Financement international et authenticité culturelle : une délicate équation

La question de l'influence du financement international sur la liberté de création, surtout quand il s'agit de transmettre le patrimoine africain, a été au centre des préoccupations. Jean-Michel Kibushi Ndjate Wooto, pionnier du cinéma d'animation en République démocratique du Congo, s'est exprimé sans ambages : «La main qui donne est celle qui dicte les règles. Avant même d'obtenir un financement international, il faut accepter des termes de référence qu'il faudra respecter. Mais au-delà de cela, en tant qu’auteur, il est essentiel de résister, de s’affirmer et de défendre son identité».

Il a également souligné que certains thèmes, liés par exemple à la décolonisation mentale ou à des réalités longtemps étouffées, ont été difficiles à aborder dans les circuits de sélection jusqu'à une période récente. «Ce sont des sujets qui ne passent pas dans les commissions. On trouve souvent des moyens pour les écarter», a-t-il précisé.

De son côté, Zouhaier Mahjoub, légende tunisienne de l’animation maghrébine, a confirmé cette vigilance, évoquant les limites des financements dans son pays : «Le ministère des Affaires culturelles a instauré une classification des sujets visant notamment à valoriser et protéger le patrimoine, et le cinéma d’animation y a désormais sa place. Cependant, le budget demeure restreint. Les subventions ne couvrent que trois ou quatre projets parmi des centaines de dossiers déposés». Il a insisté sur l’importance de proposer des sujets forts, ancrés dans le patrimoine ou traitant de réalités sociales significatives, pour capter l’attention et obtenir un soutien.

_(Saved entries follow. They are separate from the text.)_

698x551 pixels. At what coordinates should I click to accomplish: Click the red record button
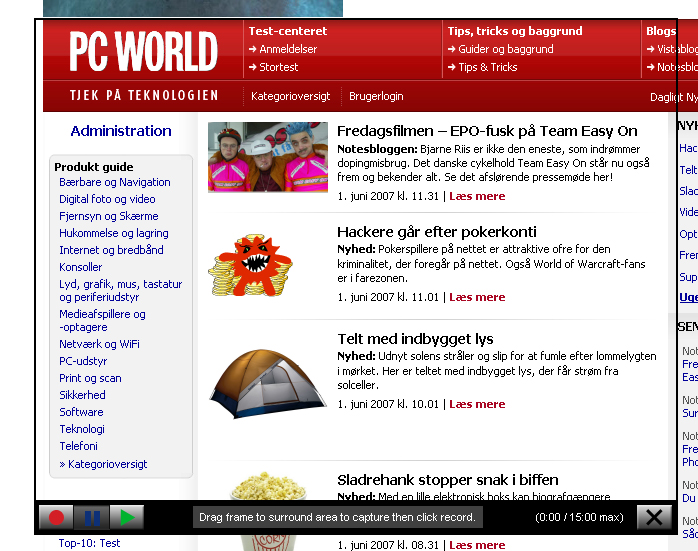click(x=56, y=518)
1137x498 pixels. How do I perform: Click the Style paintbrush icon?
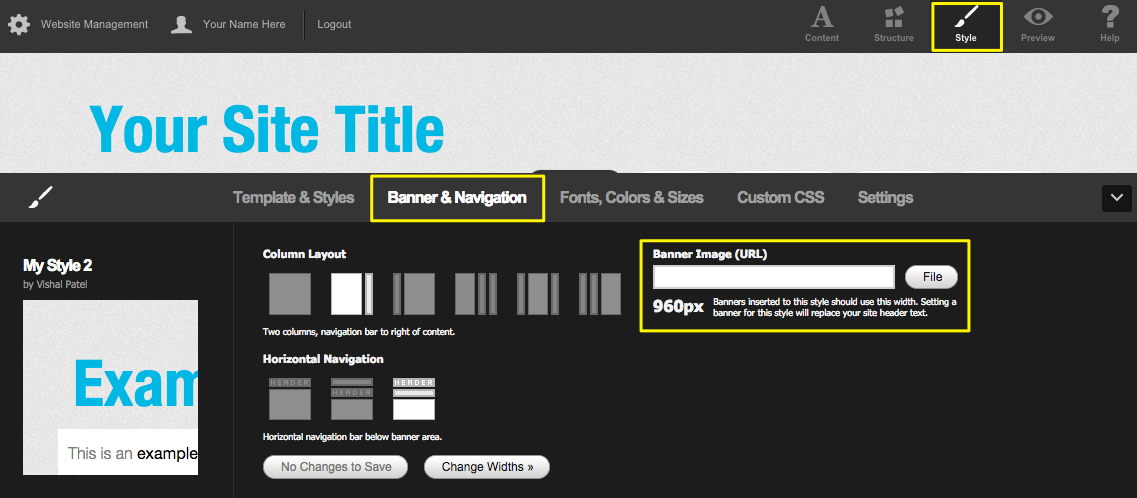tap(965, 25)
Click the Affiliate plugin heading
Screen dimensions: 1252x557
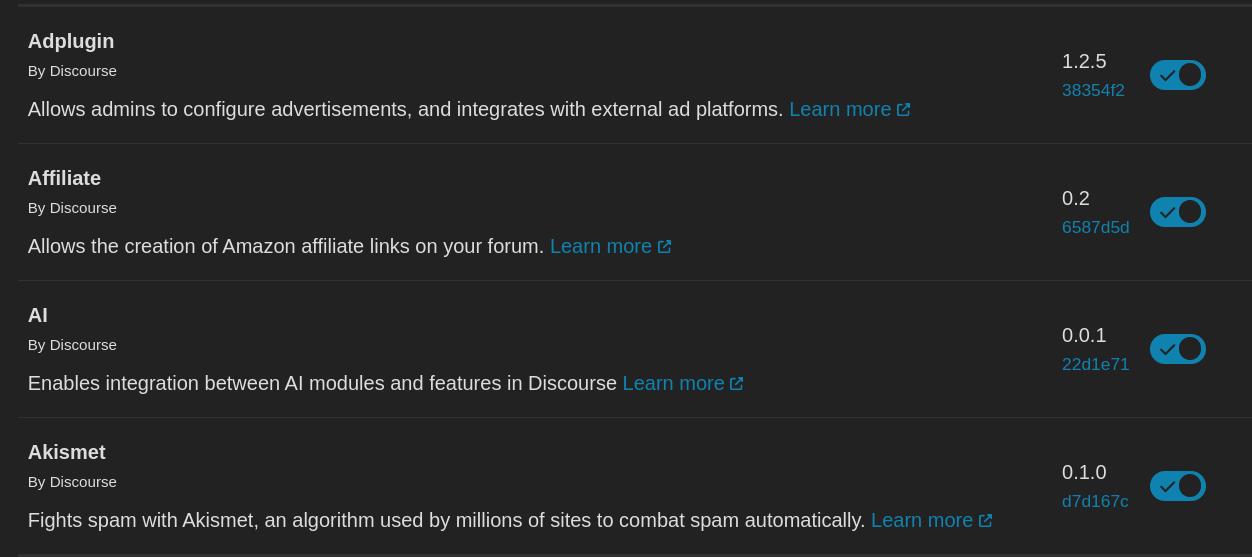pos(64,179)
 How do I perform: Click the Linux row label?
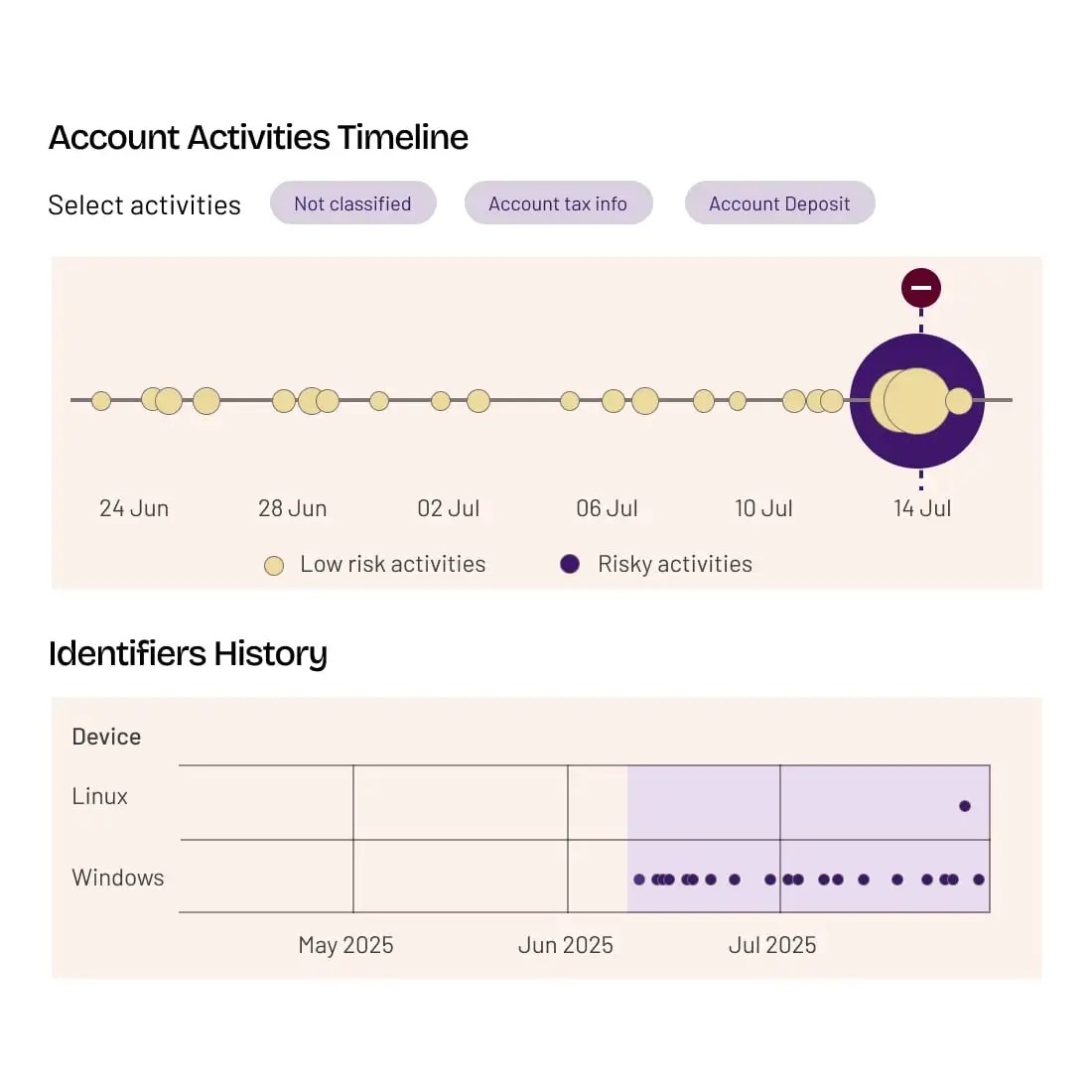pos(100,796)
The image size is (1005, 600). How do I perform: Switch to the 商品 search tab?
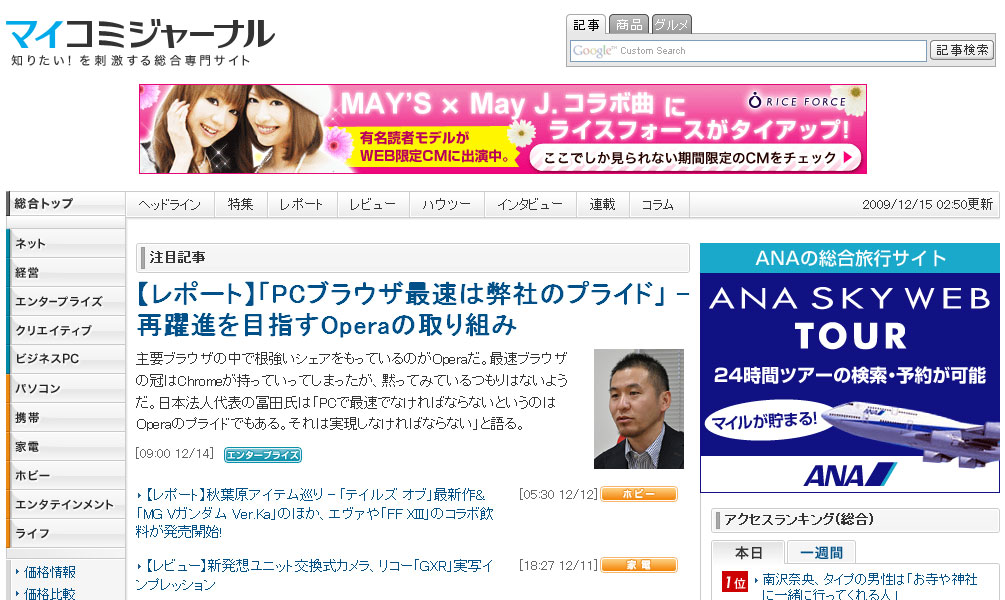pyautogui.click(x=629, y=25)
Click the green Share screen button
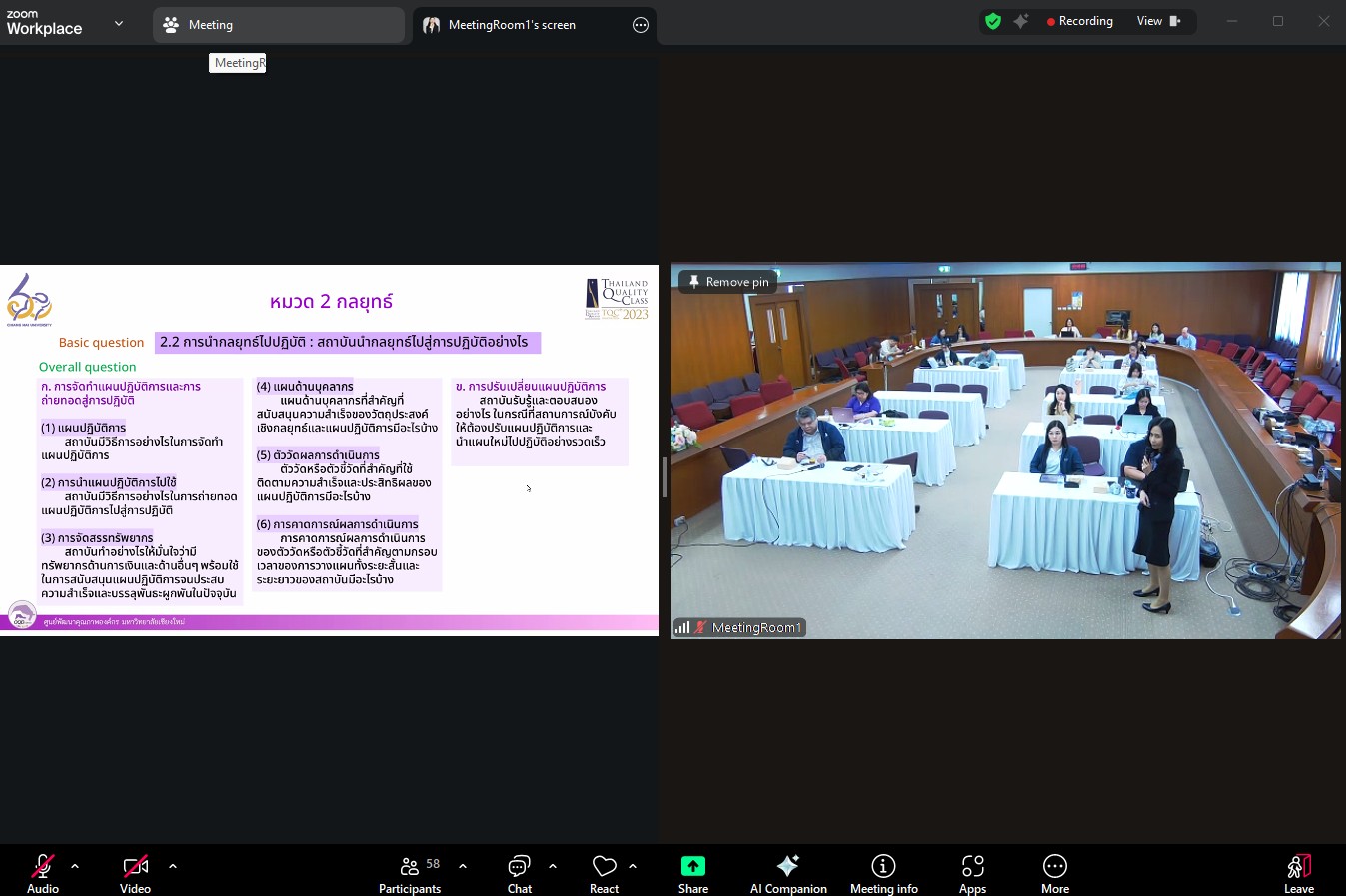Screen dimensions: 1346x896 pos(692,871)
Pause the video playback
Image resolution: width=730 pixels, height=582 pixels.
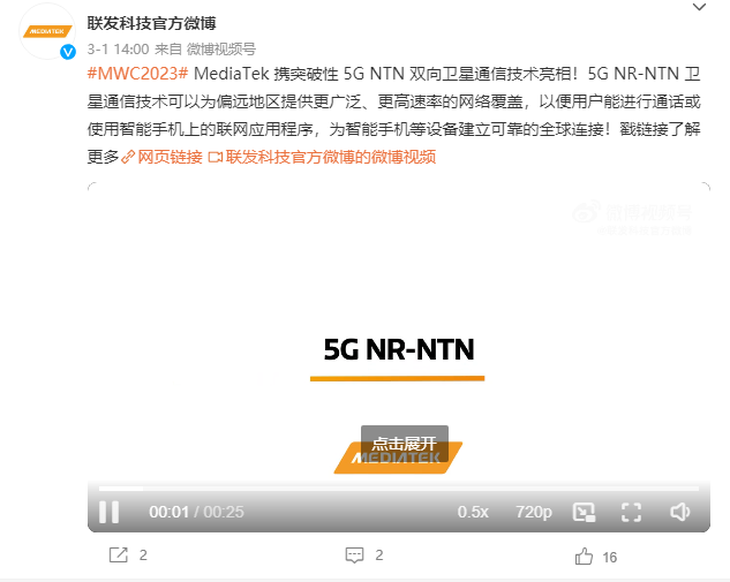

Une quête de formation et de moyens

Face à ces enjeux, se pose aussi la question de la formation et de la maîtrise des techniques. Kibushi a rappelé le manque criant d'écoles de cinéma sur le continent : «Il y a environ 180 écoles de cinéma dans le monde. Sur le continent africain, ces écoles sont extrêmement rares, se comptant littéralement sur les doigts d'une main.

Le Maroc, le Burkina Faso, le Ghana, l'Afrique du Sud et la Tunisie en sont des exemples notables. Ce déficit est d'autant plus préoccupant qu'il existe un écart abyssal entre le nombre d'habitants et celui des réalisateurs actifs, particulièrement en Afrique subsaharienne».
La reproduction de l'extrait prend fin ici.